The unlikely friendship between McDiarmid’s Powell and his wife (also Joanne Pearce) with liberal couple Clem Jones (Nicholas Le Prevost) and his wife Marjorie (Paula Wilcox) allows both a more human Powell to emerge and a more tolerant England to be asserted, but in spite of some fine words and sentiments expressed by Ameet Chana, Waleed Akhtar and Donkor, not to mention reference to the battle of Kohima, that now forgotten ‘Stalingrad of the East’, the focus of Hannan’s play remains with its white characters.
Reference is certainly made to the various waves of emigration into England, from Flemish and Huguenot weavers through to Jewish and other refugees, although the fact that archaeological evidence suggests the Anglo Saxons were immigrants before they were conquerors is elided over, as is the uncomfortable fact that however sympathetic Charles II and his brother James may have been to religious tolerance, political and social dissent were for both an entirely other matter.
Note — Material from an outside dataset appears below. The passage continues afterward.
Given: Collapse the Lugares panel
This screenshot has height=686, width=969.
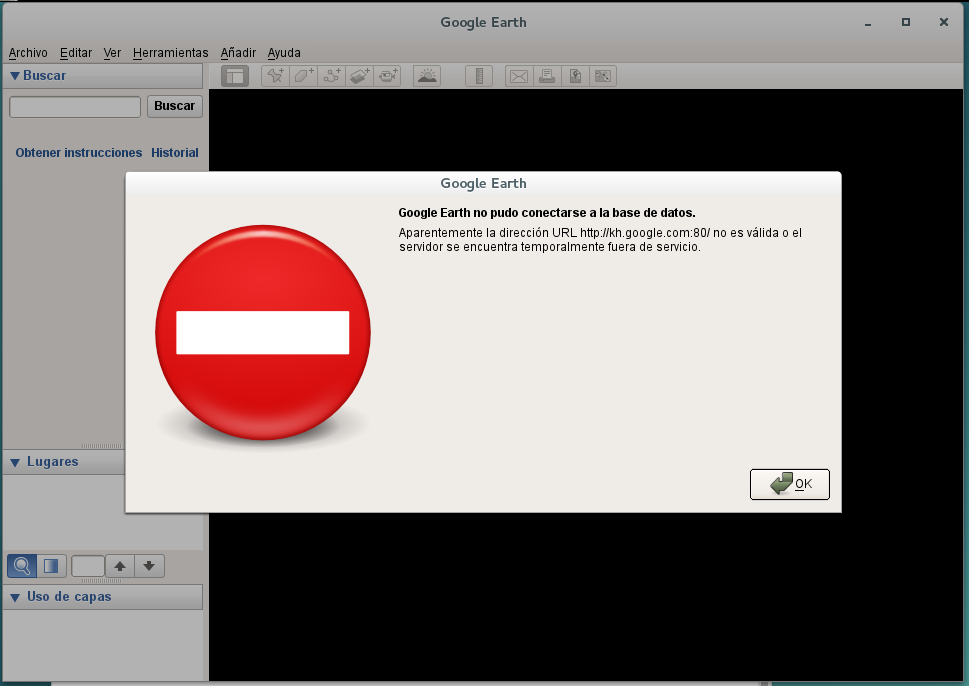Looking at the screenshot, I should pyautogui.click(x=15, y=462).
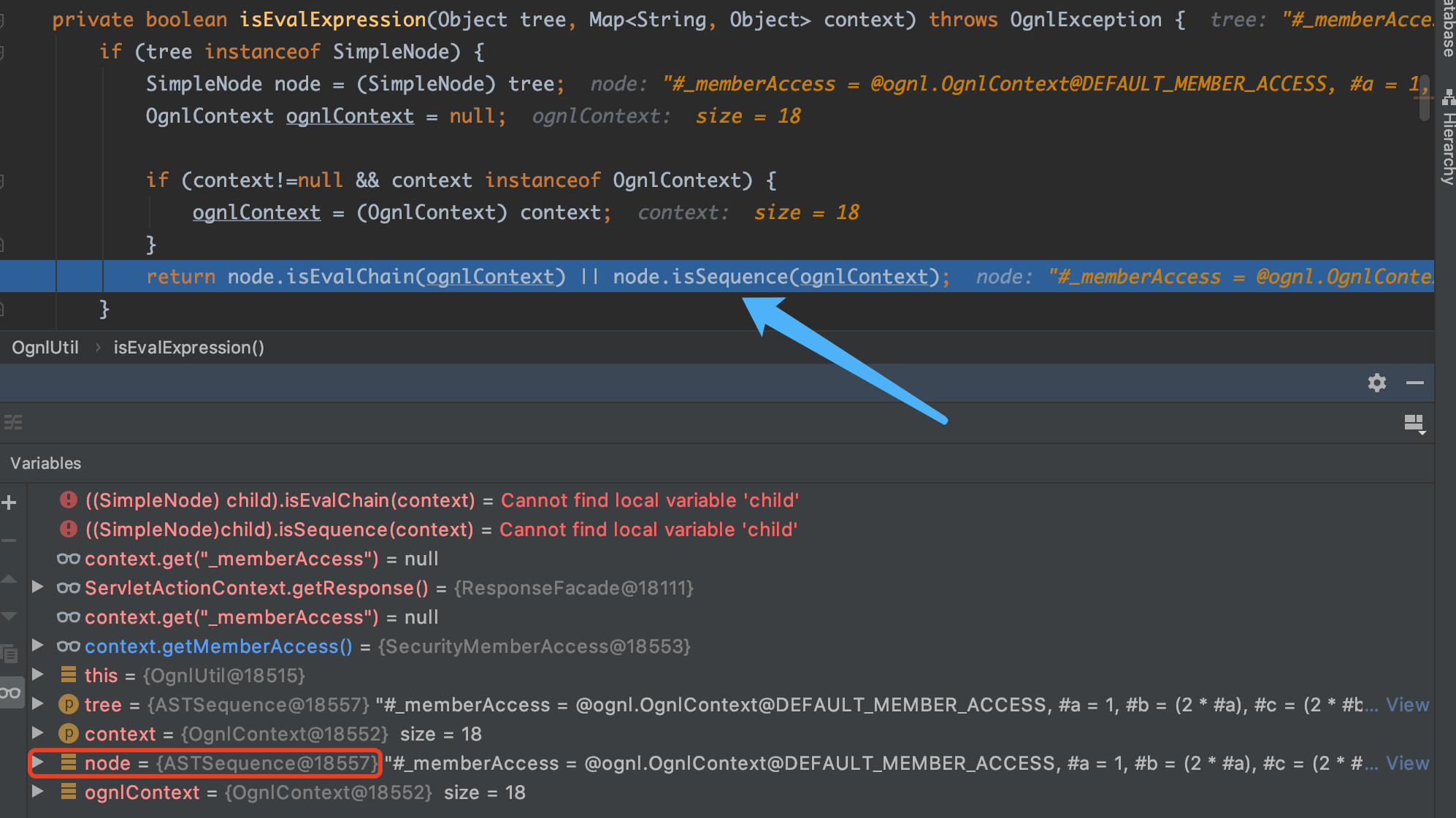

Nevertheless, there is much to appreciate and ponder on in Hannan’s play, not least its fine ensemble playing, Roxana Silbert’s direction, the weight of its arguments and the language of its characters. ‘What Shadows’ is a play which very clearly speaks of contemporary England, even if one can only speculate how many in contemporary England will have the opportunity to consider what it has to say.